平成13年度 社会貢献者表彰
第一部門/緊急時の功績
やまぐち こうじ
山口 広史
(昭57. 8. 4生) 神奈川県小田原市
平成13年1月29日朝、JR東海道線鴨宮駅で通学途上の高校生が貧血のため意識を失い線路に転落した。電車進入を告げるアナウンスの中、同級生の山口さんは線路に下り、間一髪友人を救助した。
推薦者:社会貢献支援財団 事務局
救出された高校生と山口さんは、家も近所で幼馴染み、同じ高校に毎朝一緒に電車で通う仲だった。平成13年1月29日の朝も二人はJR二宮駅から東海道線下り電車に乗ったが、友人は「気分が悪い」と言い始め、午前8時10分頃「少し休む」と鴨宮駅で降り、心配した山口さんも後を追った。ふらふらとプラットホームを歩いた友人は、反対側の上り線路に頭から転落した。

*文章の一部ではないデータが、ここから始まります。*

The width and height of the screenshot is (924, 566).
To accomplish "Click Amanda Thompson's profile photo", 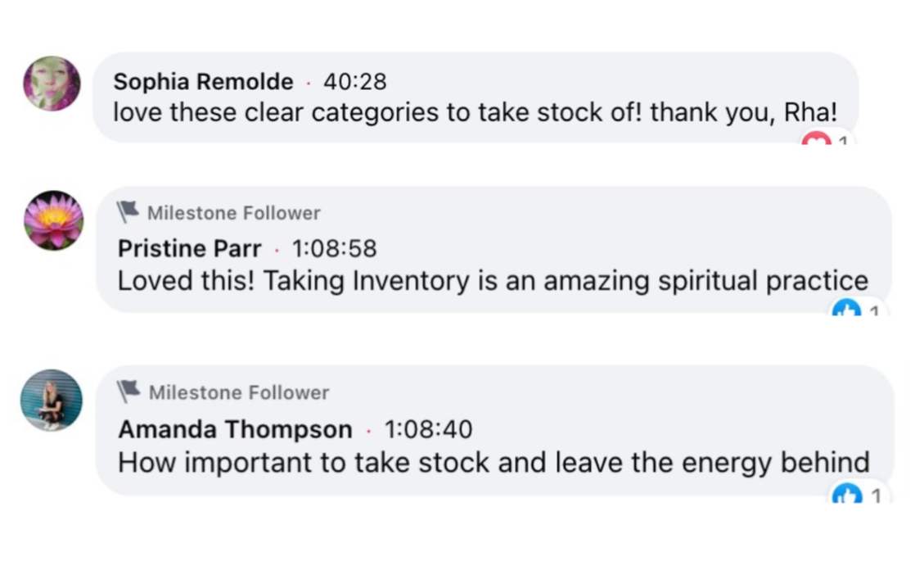I will 52,400.
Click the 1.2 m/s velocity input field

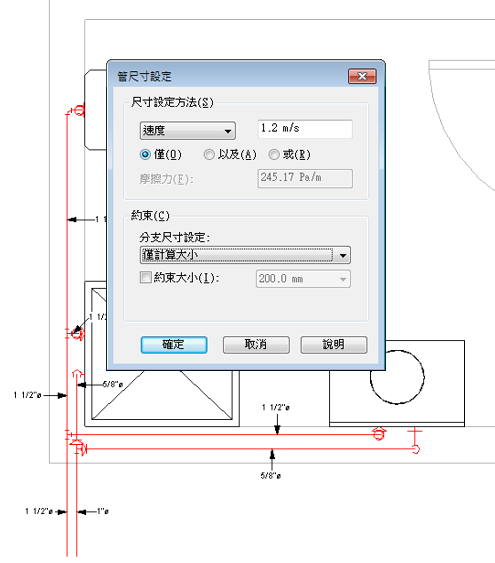305,129
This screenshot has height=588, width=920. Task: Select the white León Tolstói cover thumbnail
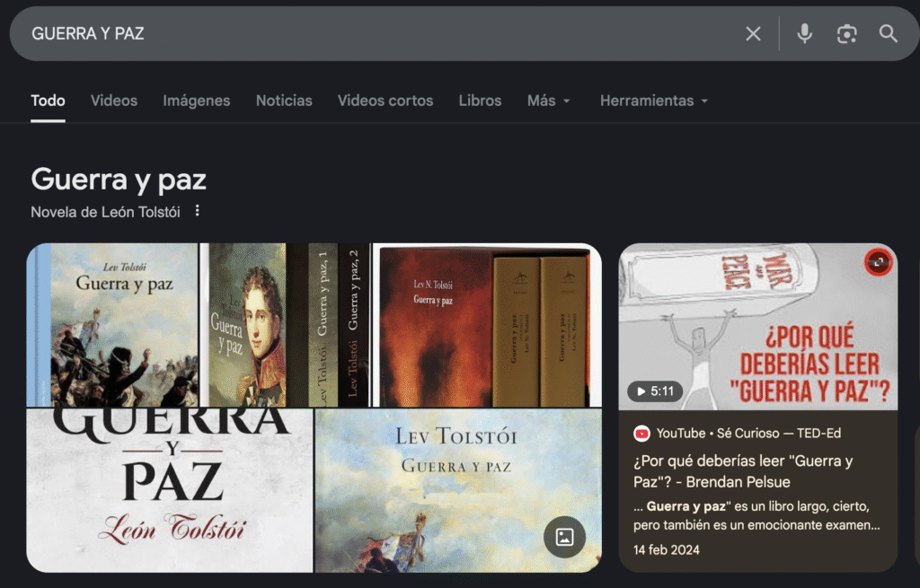pyautogui.click(x=170, y=490)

ホームには上り電車の接近を告げるアナウンスが流れていたが、山口さんは「駅員を呼んで」などと叫びながら線路に飛び降り、うつぶせに倒れて顔から血を流し意識を失っている友人をホームに抱き上げようとした。しかしホームは110cmの高さで身長180cmの山口さんでも容易には上げられなかった。ホームには駅員は配置されておらず、近くにいた数人の乗客も力を貸そうとしなかった。何とか友人の上半身をホームに乗せると通りかかった女性客がようやく引っ張り上げてくれた。山口さんは友人の靴を拾いに再び線路に降り、ホームに戻った直後に上り電車が到着した。
友人は右頬を骨折していたが命に別状はなかった。山口さんは「心臓がどきどきしたが、友人を助けたい一心で無我夢中だった」と話している。